* BEGIN RECORDS FOR THE TASK *

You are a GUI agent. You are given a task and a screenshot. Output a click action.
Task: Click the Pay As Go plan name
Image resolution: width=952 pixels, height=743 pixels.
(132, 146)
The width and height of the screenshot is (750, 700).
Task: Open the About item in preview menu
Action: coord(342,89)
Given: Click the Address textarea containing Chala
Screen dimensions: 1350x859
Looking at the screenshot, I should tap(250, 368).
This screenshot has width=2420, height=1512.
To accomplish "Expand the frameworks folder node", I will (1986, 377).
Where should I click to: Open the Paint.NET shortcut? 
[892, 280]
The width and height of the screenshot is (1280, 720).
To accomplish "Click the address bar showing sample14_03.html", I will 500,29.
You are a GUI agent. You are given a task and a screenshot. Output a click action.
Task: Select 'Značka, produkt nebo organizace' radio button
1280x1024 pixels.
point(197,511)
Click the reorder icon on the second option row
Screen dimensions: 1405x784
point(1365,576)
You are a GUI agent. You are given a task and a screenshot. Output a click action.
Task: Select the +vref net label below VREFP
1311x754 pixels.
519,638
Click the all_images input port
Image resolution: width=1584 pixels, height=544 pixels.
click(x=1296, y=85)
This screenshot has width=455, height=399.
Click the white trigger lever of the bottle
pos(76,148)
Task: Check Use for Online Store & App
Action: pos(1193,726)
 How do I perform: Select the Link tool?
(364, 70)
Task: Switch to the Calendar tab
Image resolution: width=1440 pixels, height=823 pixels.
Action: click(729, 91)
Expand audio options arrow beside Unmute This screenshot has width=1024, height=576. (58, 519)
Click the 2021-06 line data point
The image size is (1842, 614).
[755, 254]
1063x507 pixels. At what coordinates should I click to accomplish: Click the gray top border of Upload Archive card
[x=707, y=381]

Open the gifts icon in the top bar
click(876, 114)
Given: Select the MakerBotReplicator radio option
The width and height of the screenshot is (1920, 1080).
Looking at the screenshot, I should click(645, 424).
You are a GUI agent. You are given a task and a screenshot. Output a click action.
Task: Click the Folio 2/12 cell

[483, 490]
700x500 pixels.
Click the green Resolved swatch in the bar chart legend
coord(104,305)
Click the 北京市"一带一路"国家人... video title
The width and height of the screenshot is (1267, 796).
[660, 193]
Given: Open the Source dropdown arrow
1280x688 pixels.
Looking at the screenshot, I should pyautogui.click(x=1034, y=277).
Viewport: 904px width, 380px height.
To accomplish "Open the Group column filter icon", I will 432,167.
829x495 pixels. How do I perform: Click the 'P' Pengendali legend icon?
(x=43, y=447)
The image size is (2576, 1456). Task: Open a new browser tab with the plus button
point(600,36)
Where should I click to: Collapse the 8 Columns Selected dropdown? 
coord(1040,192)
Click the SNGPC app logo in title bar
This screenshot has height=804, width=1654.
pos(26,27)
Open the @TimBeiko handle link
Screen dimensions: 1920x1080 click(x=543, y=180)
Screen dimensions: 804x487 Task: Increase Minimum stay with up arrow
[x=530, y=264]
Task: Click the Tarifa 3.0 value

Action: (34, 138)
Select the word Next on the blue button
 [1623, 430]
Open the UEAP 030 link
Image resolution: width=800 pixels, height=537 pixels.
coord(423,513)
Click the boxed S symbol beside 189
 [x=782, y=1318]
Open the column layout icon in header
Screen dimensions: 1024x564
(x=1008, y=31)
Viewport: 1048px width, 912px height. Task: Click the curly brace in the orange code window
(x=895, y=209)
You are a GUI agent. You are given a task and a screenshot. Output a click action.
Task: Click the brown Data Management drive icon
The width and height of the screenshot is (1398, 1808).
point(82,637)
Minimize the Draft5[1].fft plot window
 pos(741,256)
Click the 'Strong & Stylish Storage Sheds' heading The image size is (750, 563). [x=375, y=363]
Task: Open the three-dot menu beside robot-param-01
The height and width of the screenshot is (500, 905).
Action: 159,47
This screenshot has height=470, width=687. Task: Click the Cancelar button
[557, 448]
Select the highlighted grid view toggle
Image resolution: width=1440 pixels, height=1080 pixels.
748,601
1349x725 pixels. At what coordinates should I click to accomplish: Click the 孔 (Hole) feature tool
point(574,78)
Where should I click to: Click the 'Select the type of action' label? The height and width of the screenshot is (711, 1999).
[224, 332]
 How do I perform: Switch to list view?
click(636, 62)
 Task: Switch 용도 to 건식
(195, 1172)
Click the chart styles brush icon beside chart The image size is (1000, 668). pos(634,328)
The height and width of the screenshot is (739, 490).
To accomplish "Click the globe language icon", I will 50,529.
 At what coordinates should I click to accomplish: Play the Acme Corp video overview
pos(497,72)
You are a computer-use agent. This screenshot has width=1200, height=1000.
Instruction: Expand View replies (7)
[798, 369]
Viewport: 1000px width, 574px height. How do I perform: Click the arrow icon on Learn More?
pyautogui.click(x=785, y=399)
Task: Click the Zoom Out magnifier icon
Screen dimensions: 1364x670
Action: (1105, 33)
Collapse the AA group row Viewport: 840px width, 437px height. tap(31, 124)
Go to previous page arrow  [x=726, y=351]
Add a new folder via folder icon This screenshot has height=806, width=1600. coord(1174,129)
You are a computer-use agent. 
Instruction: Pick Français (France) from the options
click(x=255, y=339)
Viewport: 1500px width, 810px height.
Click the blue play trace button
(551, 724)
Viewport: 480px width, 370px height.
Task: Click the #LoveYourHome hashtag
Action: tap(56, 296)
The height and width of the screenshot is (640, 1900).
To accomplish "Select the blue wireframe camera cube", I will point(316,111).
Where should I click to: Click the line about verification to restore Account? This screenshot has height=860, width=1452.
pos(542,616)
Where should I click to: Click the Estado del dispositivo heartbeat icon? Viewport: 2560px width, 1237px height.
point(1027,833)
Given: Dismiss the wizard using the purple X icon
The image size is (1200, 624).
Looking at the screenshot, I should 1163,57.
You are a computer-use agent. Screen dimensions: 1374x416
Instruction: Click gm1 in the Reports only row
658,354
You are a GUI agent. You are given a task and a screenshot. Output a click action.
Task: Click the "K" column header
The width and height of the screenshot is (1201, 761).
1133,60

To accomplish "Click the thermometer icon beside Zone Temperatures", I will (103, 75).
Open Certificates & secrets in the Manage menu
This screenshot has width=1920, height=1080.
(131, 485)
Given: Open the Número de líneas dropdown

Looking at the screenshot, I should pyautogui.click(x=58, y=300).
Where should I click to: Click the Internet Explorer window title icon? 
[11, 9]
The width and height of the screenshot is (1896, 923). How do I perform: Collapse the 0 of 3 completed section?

* END RECORDS FOR THE TASK *

GIVEN EXERCISE: Rescale the material from the line with "Where should I click to: Click the 'Select" up to and including the line with "Go to previous". Write out every one of those lines in full, and multiply each click coordinate in the answers by 0.45, rounding to whole numbers with halves rounded up.

FULL RESPONSE:
Where should I click to: Click the 'Select the type of action' label? The height and width of the screenshot is (711, 1999).
[101, 149]
 How do I perform: Switch to list view?
click(286, 28)
 Task: Switch 용도 to 건식
(88, 527)
Click the chart styles brush icon beside chart The image size is (1000, 668). pos(285,148)
The height and width of the screenshot is (739, 490).
To accomplish "Click the globe language icon", I will 23,238.
 At what coordinates should I click to accomplish: Play the Acme Corp video overview
pos(224,32)
You are a computer-use agent. This screenshot has width=1200, height=1000.
Instruction: Expand View replies (7)
[359, 166]
Viewport: 1000px width, 574px height. How do I perform: Click the arrow icon on Learn More?
pyautogui.click(x=353, y=180)
Task: Click the Zoom Out magnifier icon
Screen dimensions: 1364x670
Action: (497, 15)
Collapse the AA group row Viewport: 840px width, 437px height. tap(14, 56)
Go to previous page arrow  [x=327, y=158]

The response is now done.